7. Roll it out with a pin and use the fondant cutter to make the shapes.
8. Place the butterfly on the hot cupcake as soon as it comes out of the microwave. It will melt at the base and stick.



Zebra Stripes Cake

It all began early on Valentine's Day when my cousin posted a video of a Chocolate and Raspberry Zebra Striped Cake on our WhatsApp Group. The technique was simple and I was itching to try it out. Good thing I was already planning on baking a cake that morning. Of course since I did not have any Raspberry Jam I decided to modify the recipe somewhat.

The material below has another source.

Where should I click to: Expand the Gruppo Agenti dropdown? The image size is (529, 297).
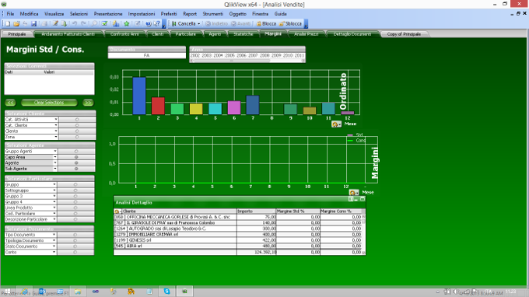point(55,152)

Here's what I cam up with.

Ingredients

2 Cups Flour
1 Cup Castor Sugar
1 Tsp Salt
1 Tsp Baking Powder
4 Eggs
1 Cup Oil
1 Cup Milk
1 Tsp Vanilla Powder
1/4 Cup Cocoa
1/2 Cup White Chocolate Shavings

For Frosting

2 Cups Heavy Cream
1 and 1/2 cup Chocochips

Method

1. Sift together the flour, sugar, salt and baking powder.
2. Whisk the eggs and add the oil to them.
3. Mix well and add the milk and vanilla powder.
4. Add the flour mix to the liquid and stir well till all lumps are gone.
5. Split the batter in two halves. Add cocoa to one half and white chocolate shavings to the other.
6. Now spoon in alternate scoops of the batter into the baking dish.
 
7. I baked it in the microwave on high power for five minutes. The original recipe suggested 175 degrees and 25 minutes for the regular oven.
8. Since I had some excess batter left over I made cupcakes with chocolate centers.

9. The Heavy Cream and Chocochips need to be brought  to a boil together to make the frosting. Simply pour over the cake when you are done.